The US State Department reacted swiftly on the issue, advocating an undelayed return of NOC to the El Sharara site and a prompt resumption of production under the sole oversight of the Government of National Accord, i.e. the Tripoli government. Haftar might give back El Sharara to the NOC, fully cognizant that his sweeping march across the south was yet another sweeping win. The leadership of the Libyan NOC, the cashcow of the Libyan economy, understands this, as attested by Mustafa Sanalla’s recent call for an „oil army” to be set up to protect all of its fields and key infrastructure sites from tribal attacks and sabotage.
One could argue that Libya already has the Petroleum Facilities Guard, yet, in the words of Sanallah, Libya needs a national PFG, not a tribal one.
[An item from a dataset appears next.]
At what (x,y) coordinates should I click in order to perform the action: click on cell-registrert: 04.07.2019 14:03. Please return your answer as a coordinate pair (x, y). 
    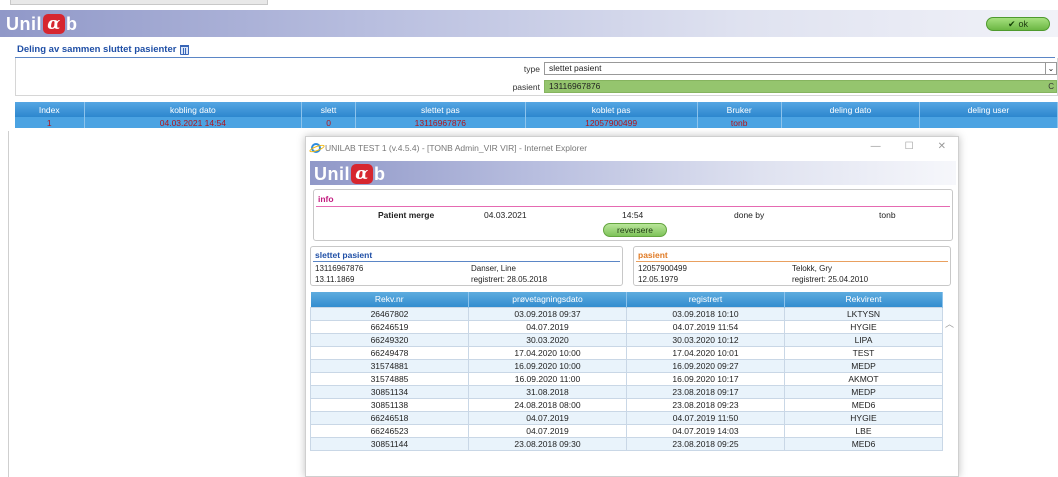
    Looking at the image, I should click on (706, 430).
At the same time, testing the muddy waters, Sanalla pointed out that the NOC’s armed forces could incorporate loyal PFG fighters, carefully vetted before joining it. This would make the Libyan NOC the first National Oil Company to have armed forces unit under its immediate command, an audacious gesture given the steep production decline of the past months. At public occasions, be it a keynote address in London or a casual interview, the Libyan NOC continues to dream big, with Mustafa Sanalla predicting Libya would reach 2.1mbpd of production in 2021 if security issues are resolved for good, even though the reality is different.
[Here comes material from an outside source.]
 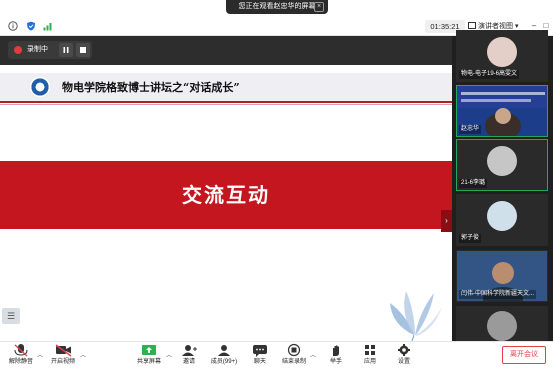 What do you see at coordinates (404, 362) in the screenshot?
I see `settings-label: 设置` at bounding box center [404, 362].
According to OPEC secondary sources’ data, Libyan production sunk to 0.895mbpd in January 2019 from 1.12mbpd in October 2018, entailing monthly losses for the Libyan NOC that approach $500 million. And even though last year proved to be the best financially since 2012 for Libya, bringing in $24.5 billion in oil revenues and more than halving the budget deficit to $3.3 billion, the spending allocation the Tripoli government routinely flaunts in the media rarely hits the bank accounts of the Libyan NOC fully. The NOC is the only major source of funding, but by far not the only subject to fund. Thus, against the background of little to no trust between the two rival governments, between militias and the NOC, it should come as no surprise that international investors are in no hurry to invest in Libya.
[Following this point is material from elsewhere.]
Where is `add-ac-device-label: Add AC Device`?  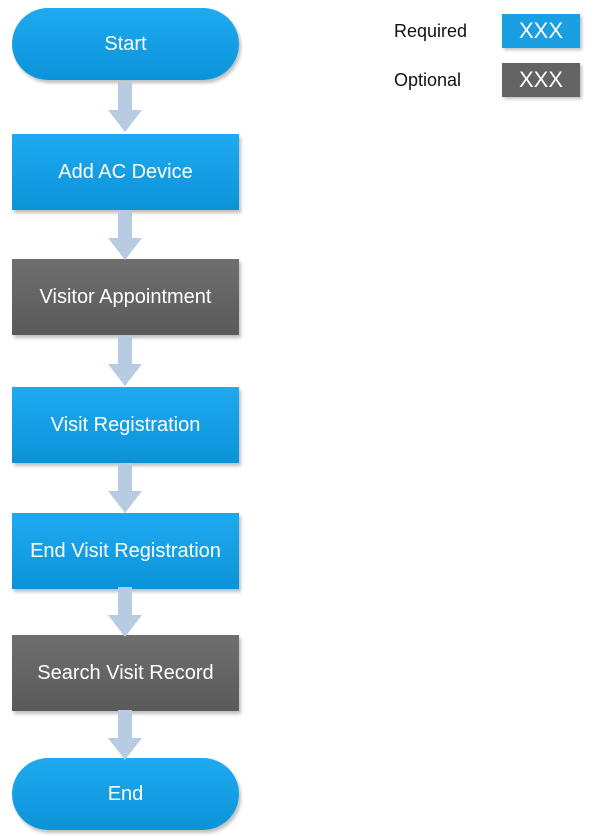
add-ac-device-label: Add AC Device is located at coordinates (126, 172).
Libyan exploration activity is subpar, as venturing into untapped plains comes with significant safety requirements which are nowhere to be seen unless one of the vying political powers consolidates the country. Thus, all international majors present in Libya will keep on drilling within their own licensed blocks, yet will refrain from any adventurous moves. On a general basis, working in Libya’s offshore is much safer than any onshore projects, therefore projects like the Bahr Essalam Phase II by Melittah and partners will get green lighted in the upcoming months. However, it has to be said that Bahr Essalam is a gas project and although helpful in increasing gas exports to Italy, such developments will not ease the pressure on Libya’s oil sector.

Source: OilPrice data.
The elections might alter the current equation, one might say. Yet holding the much-needed elections, initially slated for March 2019, is a Sisyphean toil, with UN Libya envoy Ghassan Salame now claiming end of the year is a „real possibility”, meaning the countless overtures and provocations will continue for some time to come. All the while Libyan exports, exacerbated by frequent bad weather in the Mediterranean nation’s ports, have fallen to levels unseen since May 2017, at around 0.8mbpd. Trust me, I would be very happy to be proven wrong, however, in an environment where nothing is certain and not a single rule is carved in stone, the ever-fluent political reality will continue to overwhelm Libya’s crude sector.